WHAT YOU NEED TO DO: Count how many lines of the data below contain the string "card"; the reply should be that number alone.

Stored data:
-- Opening Marker --

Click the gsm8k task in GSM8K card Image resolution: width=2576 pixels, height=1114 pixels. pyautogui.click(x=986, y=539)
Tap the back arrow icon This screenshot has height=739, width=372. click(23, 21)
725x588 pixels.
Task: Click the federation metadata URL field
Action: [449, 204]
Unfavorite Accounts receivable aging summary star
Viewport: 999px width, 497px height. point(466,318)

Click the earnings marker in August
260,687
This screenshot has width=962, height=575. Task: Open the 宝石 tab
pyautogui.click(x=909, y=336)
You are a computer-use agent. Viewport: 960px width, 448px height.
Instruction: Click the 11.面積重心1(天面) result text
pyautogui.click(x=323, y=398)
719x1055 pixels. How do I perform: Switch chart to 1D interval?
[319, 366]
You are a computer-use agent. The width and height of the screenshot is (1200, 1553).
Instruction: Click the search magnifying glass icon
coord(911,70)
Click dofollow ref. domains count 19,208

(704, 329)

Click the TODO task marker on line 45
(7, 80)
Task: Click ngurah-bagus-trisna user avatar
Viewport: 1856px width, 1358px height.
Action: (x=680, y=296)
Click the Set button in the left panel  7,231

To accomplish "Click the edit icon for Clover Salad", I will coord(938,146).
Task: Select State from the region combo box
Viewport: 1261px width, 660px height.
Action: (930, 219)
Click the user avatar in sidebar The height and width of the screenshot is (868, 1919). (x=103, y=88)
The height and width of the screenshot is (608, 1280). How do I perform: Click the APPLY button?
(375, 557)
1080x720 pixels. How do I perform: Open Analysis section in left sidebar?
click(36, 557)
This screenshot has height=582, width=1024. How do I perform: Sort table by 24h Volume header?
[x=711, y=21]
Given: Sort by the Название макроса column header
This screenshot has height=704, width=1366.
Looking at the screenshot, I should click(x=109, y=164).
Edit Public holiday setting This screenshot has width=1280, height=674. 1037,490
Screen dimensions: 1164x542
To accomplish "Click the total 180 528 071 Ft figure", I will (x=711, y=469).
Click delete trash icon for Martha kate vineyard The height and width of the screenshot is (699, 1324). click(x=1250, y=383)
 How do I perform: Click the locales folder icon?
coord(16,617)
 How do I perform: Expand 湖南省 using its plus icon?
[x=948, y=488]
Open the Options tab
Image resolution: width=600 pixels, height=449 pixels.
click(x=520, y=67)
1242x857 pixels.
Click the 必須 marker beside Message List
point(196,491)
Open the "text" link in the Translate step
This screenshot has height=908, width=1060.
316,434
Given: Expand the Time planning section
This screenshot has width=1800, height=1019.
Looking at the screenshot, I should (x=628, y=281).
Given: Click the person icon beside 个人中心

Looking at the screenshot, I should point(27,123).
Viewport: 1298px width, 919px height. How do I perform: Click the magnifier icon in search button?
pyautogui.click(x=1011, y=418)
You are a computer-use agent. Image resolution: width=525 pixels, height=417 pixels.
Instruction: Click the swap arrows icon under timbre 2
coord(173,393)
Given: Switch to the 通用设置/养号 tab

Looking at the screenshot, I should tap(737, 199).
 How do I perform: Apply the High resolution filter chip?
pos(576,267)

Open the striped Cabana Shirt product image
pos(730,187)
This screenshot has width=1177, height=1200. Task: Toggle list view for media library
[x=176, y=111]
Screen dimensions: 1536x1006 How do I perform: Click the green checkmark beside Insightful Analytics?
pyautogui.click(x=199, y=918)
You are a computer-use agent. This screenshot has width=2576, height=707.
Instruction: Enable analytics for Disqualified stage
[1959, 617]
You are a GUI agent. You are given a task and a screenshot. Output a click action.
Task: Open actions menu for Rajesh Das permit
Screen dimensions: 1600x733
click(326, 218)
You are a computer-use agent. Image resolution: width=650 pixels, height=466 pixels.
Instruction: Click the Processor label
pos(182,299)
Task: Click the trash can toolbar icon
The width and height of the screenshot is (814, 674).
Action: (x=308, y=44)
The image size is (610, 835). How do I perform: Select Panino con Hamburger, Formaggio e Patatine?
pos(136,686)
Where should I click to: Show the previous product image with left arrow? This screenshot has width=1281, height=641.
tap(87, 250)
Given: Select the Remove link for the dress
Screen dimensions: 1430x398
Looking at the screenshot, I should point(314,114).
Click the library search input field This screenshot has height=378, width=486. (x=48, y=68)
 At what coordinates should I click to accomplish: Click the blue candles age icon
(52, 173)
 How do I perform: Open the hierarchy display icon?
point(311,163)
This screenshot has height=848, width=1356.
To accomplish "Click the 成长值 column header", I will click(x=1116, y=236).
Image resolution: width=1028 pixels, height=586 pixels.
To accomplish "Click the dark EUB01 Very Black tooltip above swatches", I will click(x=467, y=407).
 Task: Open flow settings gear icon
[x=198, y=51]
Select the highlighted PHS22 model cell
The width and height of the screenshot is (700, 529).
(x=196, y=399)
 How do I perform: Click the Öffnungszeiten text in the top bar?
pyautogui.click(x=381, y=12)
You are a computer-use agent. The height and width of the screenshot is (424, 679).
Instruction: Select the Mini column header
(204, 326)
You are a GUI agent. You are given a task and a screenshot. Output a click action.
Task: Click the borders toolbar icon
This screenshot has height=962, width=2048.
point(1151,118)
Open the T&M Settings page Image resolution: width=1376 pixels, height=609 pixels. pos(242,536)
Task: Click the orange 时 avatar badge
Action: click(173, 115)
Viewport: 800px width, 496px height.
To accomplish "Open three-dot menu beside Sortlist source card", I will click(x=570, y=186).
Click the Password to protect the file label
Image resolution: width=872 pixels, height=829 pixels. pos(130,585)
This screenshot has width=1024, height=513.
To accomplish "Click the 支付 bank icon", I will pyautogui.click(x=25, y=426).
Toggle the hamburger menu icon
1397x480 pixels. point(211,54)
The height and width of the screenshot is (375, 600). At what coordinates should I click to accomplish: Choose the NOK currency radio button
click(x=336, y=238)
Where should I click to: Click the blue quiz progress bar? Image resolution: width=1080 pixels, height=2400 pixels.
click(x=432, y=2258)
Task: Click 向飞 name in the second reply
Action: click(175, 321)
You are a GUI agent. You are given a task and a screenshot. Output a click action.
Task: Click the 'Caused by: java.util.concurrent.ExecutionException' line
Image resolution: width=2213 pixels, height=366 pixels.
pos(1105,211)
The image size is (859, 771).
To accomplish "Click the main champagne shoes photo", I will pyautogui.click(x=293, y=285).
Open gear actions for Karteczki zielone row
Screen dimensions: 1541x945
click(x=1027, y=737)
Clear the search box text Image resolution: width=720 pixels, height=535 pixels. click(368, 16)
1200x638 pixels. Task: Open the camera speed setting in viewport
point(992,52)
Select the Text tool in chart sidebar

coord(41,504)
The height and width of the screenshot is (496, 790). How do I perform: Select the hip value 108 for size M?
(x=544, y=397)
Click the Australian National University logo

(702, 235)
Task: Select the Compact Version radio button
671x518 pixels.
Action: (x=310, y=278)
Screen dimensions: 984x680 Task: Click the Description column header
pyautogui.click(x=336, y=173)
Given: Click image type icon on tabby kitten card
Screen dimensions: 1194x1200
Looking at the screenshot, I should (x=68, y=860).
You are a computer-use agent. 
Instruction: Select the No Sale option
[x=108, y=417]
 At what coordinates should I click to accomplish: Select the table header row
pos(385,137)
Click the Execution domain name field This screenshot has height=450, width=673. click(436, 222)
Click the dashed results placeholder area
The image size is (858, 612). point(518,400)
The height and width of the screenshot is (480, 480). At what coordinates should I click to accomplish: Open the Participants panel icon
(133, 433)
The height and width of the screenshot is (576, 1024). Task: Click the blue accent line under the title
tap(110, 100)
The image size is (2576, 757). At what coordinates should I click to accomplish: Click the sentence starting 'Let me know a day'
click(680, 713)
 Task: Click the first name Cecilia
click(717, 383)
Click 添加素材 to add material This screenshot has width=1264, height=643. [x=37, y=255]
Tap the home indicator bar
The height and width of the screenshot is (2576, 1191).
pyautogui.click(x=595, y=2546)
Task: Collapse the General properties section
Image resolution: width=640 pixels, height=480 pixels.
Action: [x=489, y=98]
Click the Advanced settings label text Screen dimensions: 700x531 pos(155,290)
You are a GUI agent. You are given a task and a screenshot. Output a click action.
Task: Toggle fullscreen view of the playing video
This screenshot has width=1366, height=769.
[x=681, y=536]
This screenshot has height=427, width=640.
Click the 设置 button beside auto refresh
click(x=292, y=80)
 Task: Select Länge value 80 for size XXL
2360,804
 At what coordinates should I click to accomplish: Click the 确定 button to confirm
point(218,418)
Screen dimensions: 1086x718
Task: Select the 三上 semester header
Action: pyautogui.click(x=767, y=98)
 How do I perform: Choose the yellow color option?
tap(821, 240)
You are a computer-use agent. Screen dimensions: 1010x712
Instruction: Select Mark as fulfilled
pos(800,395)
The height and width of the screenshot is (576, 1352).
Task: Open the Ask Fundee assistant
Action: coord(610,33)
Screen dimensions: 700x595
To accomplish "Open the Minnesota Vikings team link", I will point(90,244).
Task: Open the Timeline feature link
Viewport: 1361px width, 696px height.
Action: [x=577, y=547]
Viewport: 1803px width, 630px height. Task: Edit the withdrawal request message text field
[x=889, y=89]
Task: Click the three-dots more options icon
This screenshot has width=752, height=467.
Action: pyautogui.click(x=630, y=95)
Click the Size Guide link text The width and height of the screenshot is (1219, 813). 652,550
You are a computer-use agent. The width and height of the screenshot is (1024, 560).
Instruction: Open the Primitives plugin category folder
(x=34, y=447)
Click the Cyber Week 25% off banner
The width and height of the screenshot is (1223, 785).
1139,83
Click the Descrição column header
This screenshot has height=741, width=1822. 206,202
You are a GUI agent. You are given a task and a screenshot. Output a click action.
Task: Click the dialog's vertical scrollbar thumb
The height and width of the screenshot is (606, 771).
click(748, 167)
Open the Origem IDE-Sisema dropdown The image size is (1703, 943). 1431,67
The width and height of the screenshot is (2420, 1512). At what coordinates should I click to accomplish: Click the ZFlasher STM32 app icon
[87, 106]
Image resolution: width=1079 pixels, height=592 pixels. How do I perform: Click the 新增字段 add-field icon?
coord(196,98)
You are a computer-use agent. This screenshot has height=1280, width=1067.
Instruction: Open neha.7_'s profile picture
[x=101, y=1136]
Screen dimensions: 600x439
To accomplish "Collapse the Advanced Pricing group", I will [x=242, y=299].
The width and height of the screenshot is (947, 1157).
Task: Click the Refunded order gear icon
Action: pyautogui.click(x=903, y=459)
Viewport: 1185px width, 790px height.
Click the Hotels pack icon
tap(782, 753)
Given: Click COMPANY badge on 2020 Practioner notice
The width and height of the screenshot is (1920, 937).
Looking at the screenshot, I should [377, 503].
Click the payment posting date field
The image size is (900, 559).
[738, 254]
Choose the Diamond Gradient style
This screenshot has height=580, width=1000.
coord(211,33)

-- Closing Marker --

TASK RESPONSE: 3